STATED TASK: In the Lightrun page below, rewrite the passage starting at "Stuck on an" and ending at "can help out.", with "googling" changed to "searching".

TEXT EXTRACT:
= = =

Stuck on an issue?

Lightrun Answers was designed to reduce the constant googling that comes with debugging 3rd party libraries. It collects links to all the places you might be looking at while hunting down a tough bug.

And, if you’re still stuck at the end, we’re happy to hop on a call to see how we can help out.

CUDA error: no kernel image is available for execution on the device

See original GitHub issue

Hi, mate

I had some issue when running a customised script on my own training dataset.

The environment is build based on Dockerfile provided in the repo. I only add a ssh server to the docker file and nothing else is changed. I think I may miss something, making It crashes at the ROI alignment.

The details are attached below:

To Reproduce

code I wrote:

(pretty much copied from colab notebook)

from detectron2.engine import DefaultTrainer
from detectron2.config import get_cfg

cfg = get_cfg()
cfg.merge_from_file("/detectron2_repo/configs/COCO-InstanceSegmentation/mask_rcnn_R_50_FPN_3x.yaml")
cfg.DATASETS.TRAIN = ("dental/train",)
cfg.DATASETS.TEST = ("dental/eval")   # no metrics implemented for this dataset
cfg.DATALOADER.NUM_WORKERS = 1
cfg.MODEL.WEIGHTS = "detectron2://COCO-InstanceSegmentation/mask_rcnn_R_50_FPN_3x/137849600/model_final_f10217.pkl"

= = =

DATA SECTION:
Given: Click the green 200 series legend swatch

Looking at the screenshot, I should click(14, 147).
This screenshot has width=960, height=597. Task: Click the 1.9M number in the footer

= = =

CORRECT RESPONSE:
Stuck on an issue?

Lightrun Answers was designed to reduce the constant searching that comes with debugging 3rd party libraries. It collects links to all the places you might be looking at while hunting down a tough bug.

And, if you’re still stuck at the end, we’re happy to hop on a call to see how we can help out.